Plimer talked about his role as a geologist and how through temperature reconstructions, we would never suspect carbon dioxide as a major driver of climate. Further it is a trace gas, 0.04% of the atmosphere.
Karoly right away got to talking about attributing observed climate changes to human activity. This is after all his chapter in the IPCC reports. He talked about fingerprints which is an area of productivity in the debate. He later implies skeptics cherry-pick the results they want, but this is what he does with his talk of fingerprints. Warmer nights, warmer winters and atmospheric temperatures rising before ocean temperatures constitutes all the evidence needed for Karoly to convict carbon dioxide of the crime of climate change.
Are these exclusive to greenhouse warming however? Warmer nights are more likely to be caused by the urban heat island effect. Warmer winters could also have the same cause. What is plainly clear however, is that the profile of warming observed (by latitude and altitude/1979-1999) is not consistent with greenhouse warming. There is approximately equal rates of warming at the surface and upper troposphere which on its own rules out the enhanced greenhouse effect. The stratospheric cooling observed, while consistent with greenhouse gases, is more likely the cause of ozone depletion which stopped after the implementation of the Montreal Protocol.
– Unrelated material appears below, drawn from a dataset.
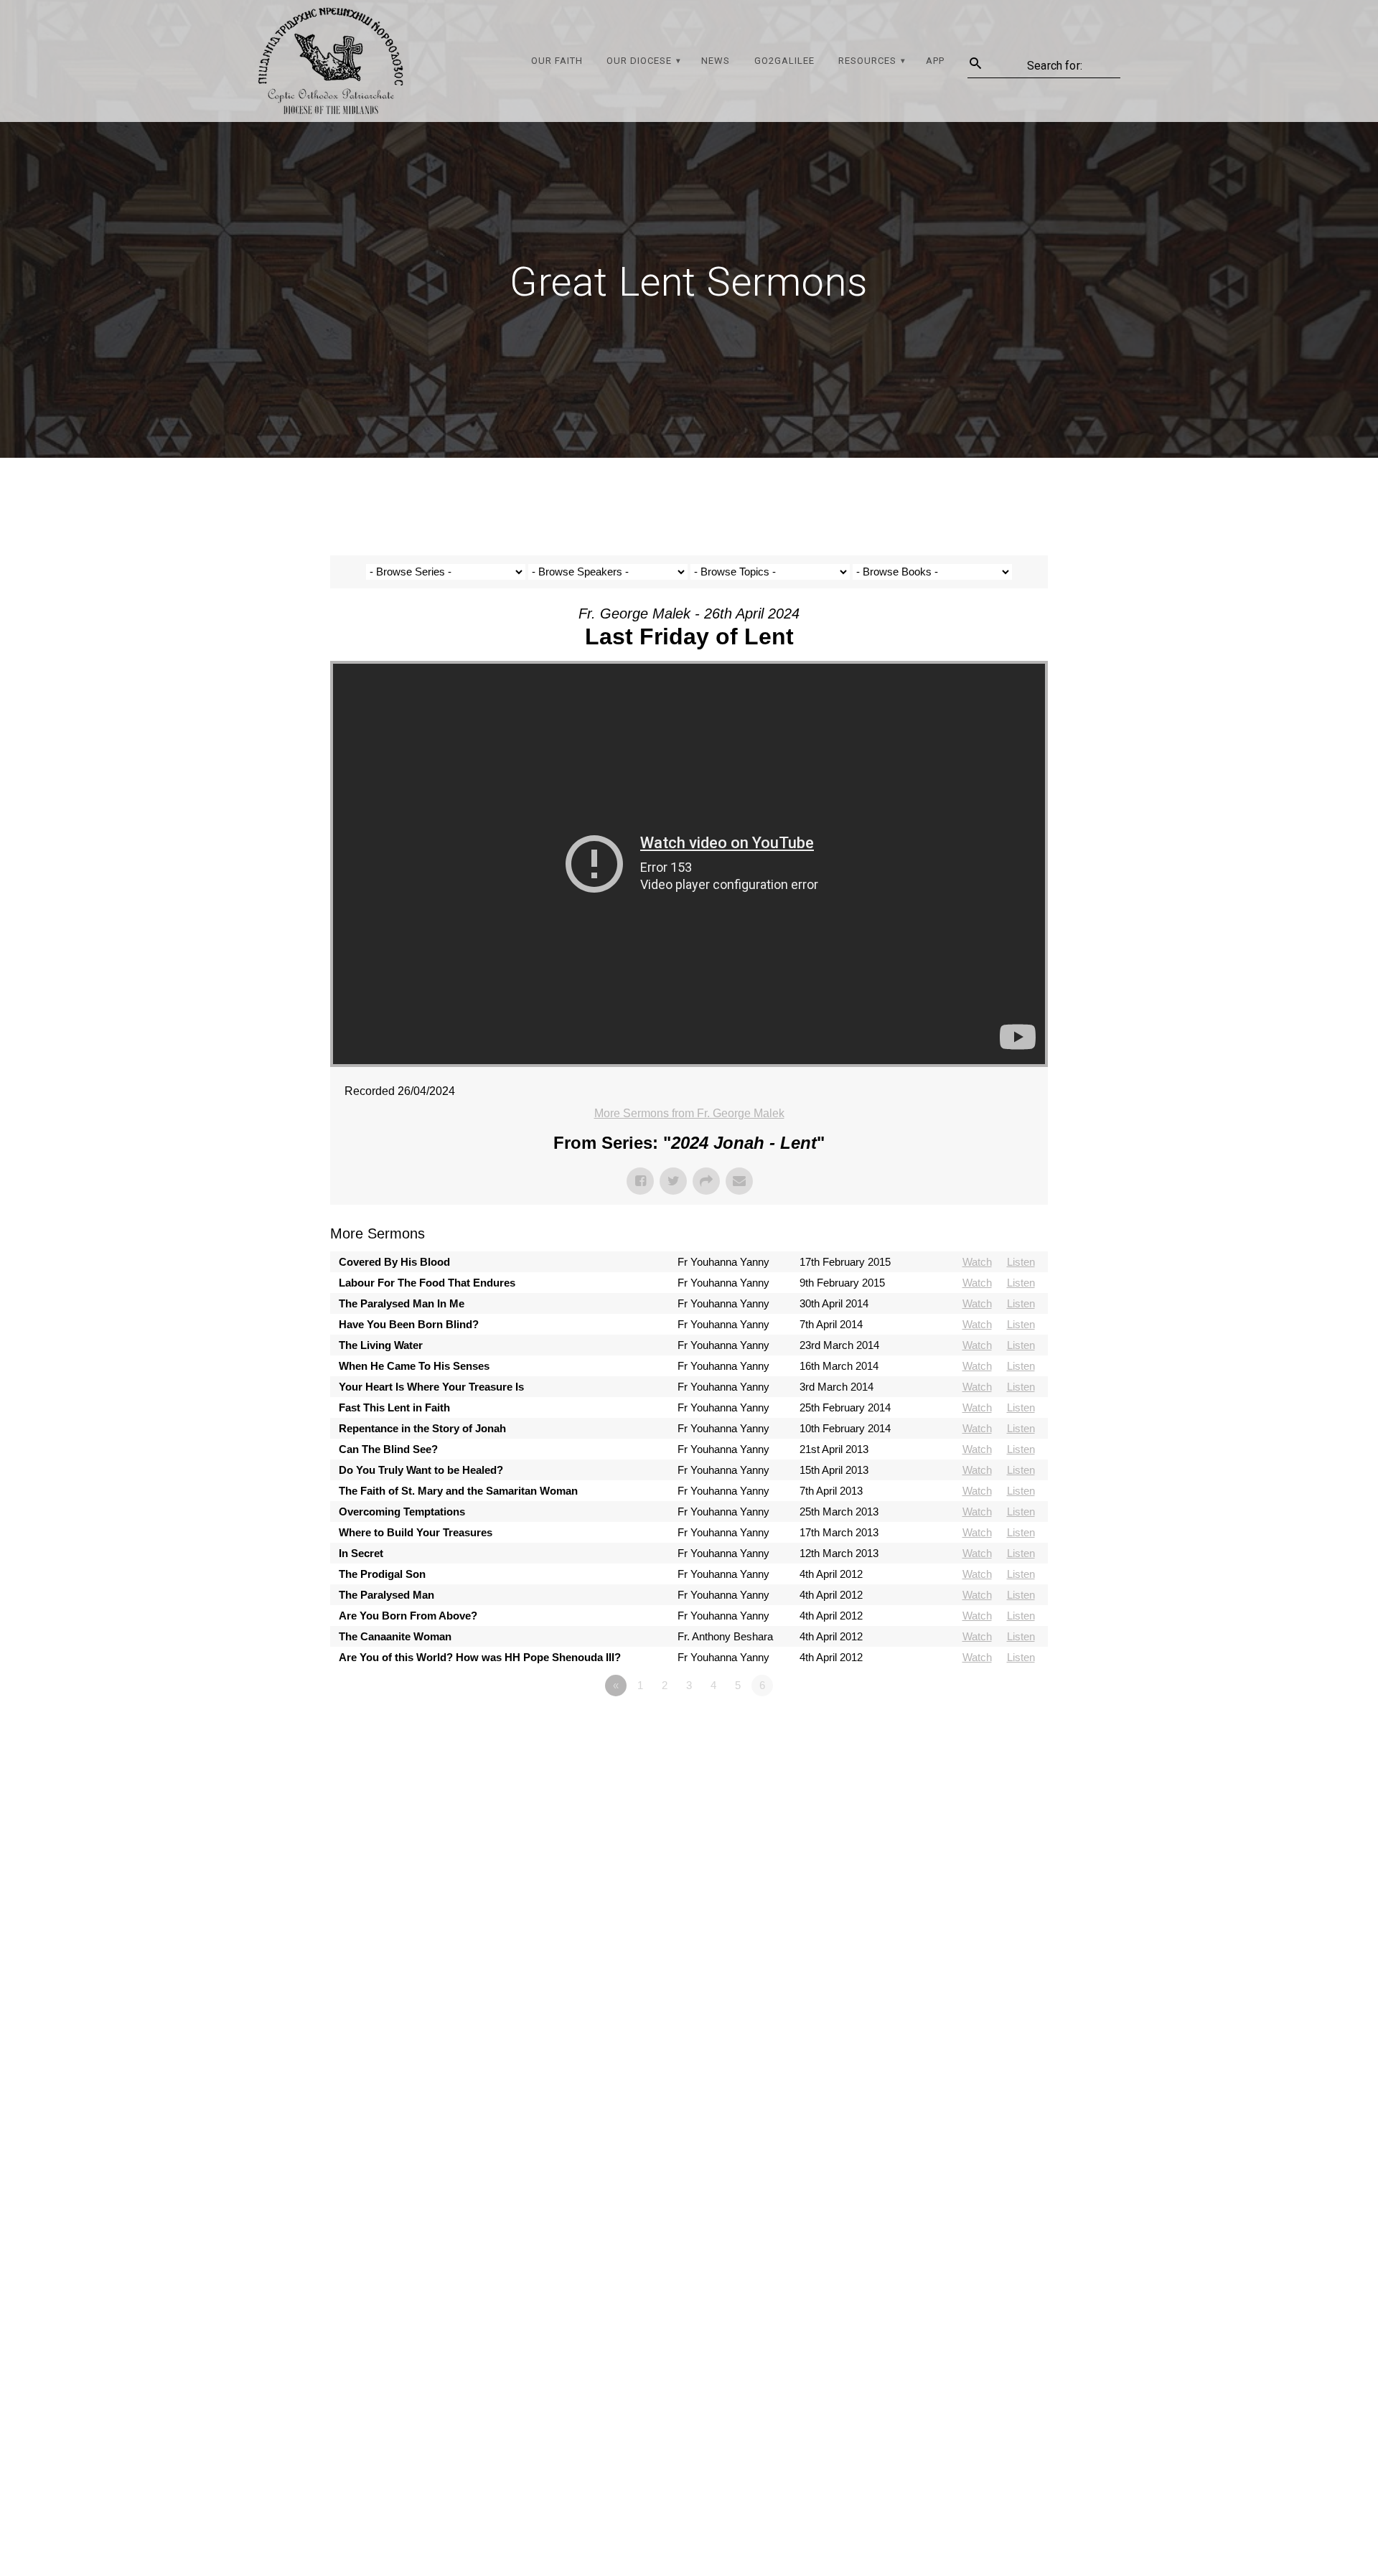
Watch (977, 1262)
Karoly gives an insight into how the IPCC arrives at “consensus” (which as Plimer points out is not scientific). He claims they look at a “body of evidence” which is fair enough. However, this should not mean, as Karoly implies, that you disregard inconvenient papers as erroneous. It seems to me that the IPCC has just counted papers and assumed those that don’t fall into the “consensus” are irrelevant. Were it the case they do consider natural factors, they would at least mention Svensmark’s cosmic ray theory.
Then we hear a meaningless argument by authority, that all major scientific organisations agree, “even” geological societies.
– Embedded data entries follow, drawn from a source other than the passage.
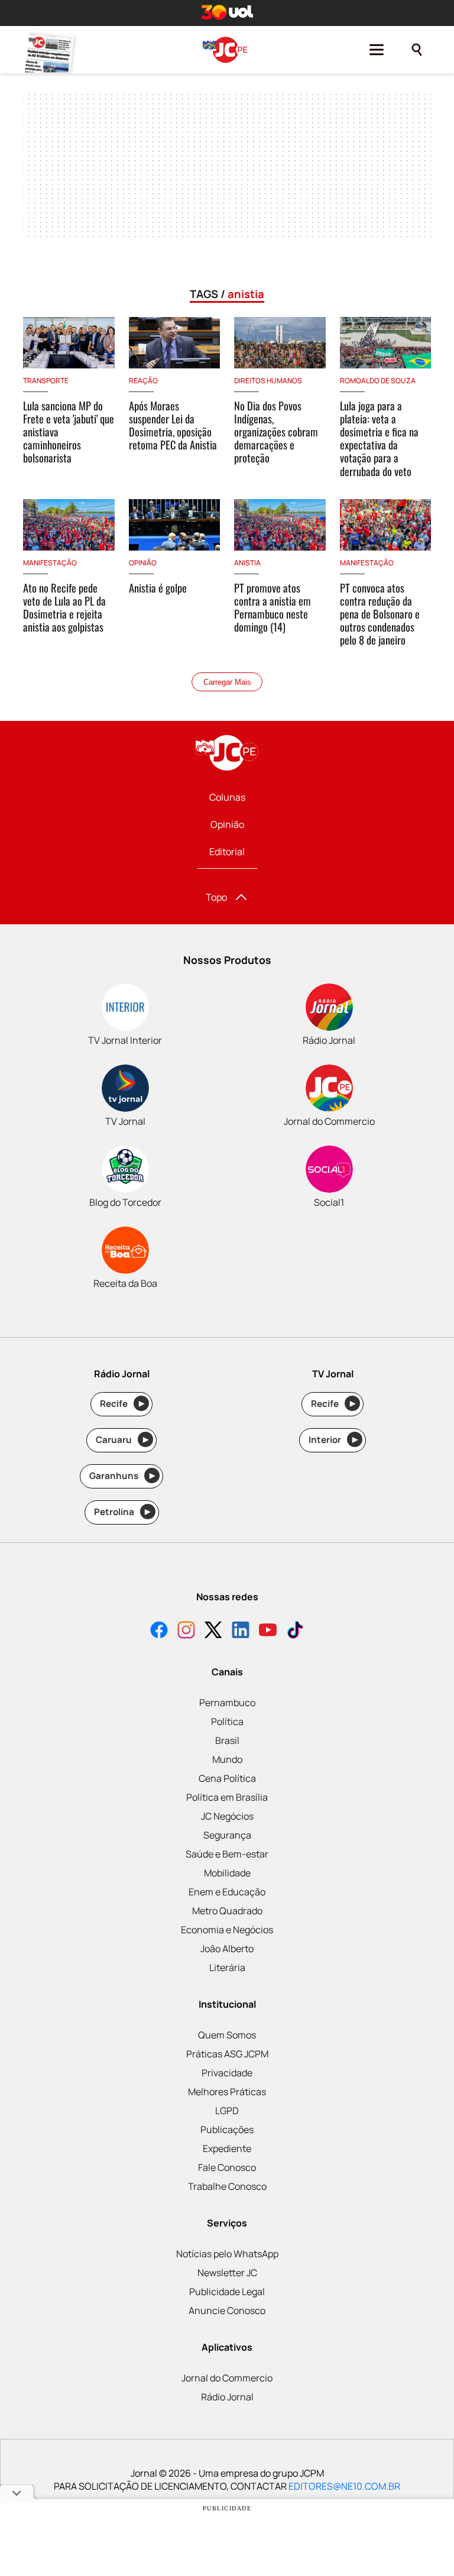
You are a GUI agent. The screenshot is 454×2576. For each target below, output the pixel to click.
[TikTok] (295, 1631)
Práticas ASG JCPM (227, 2053)
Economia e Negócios (227, 1929)
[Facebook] (159, 1631)
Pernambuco (227, 1702)
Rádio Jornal (227, 2396)
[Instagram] (186, 1631)
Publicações (227, 2129)
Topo (216, 897)
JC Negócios (227, 1816)
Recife (122, 1403)
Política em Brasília (227, 1797)
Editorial (227, 851)
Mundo (227, 1759)
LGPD (227, 2110)
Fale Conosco (227, 2167)
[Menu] (376, 49)
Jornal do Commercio (227, 2377)
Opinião (227, 824)
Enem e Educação (227, 1891)
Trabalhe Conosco (227, 2186)
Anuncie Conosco (227, 2310)
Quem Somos (227, 2034)
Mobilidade (227, 1872)
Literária (227, 1967)
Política (227, 1721)
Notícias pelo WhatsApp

Vizard poses a question that skeptics, in my opinion, put too much stock in. How can man’s 3% contribution play a significant part? I accept that nature’s sinks have been unable to cope with the extra input and like most skeptics, accept that man is causing most of the increase in carbon dioxide concentration. Though I am concerned the carbon dioxide record may not be accurate (see the part on Ernst-Georg Beck).
Vizard then asks Andrew Bolt’s favourite question, how much will this tax decrease the temperature by? Karoly, after first discussing how the tax will act as a “waste disposal”, admits it is small, but we will be doing our part. Interestingly, he claims our inaction will encourage other nations to “pollute”.
While it is refreshing to hear the science, I think it would be a lot more productive to allow two scientists from opposite sides to talk directly to each other in a public forum. Only then can we get a true debate. You would have to allocate more time for this, but with this tax bearing on us fast, with Tim Blair counting the days, it is in the public interest.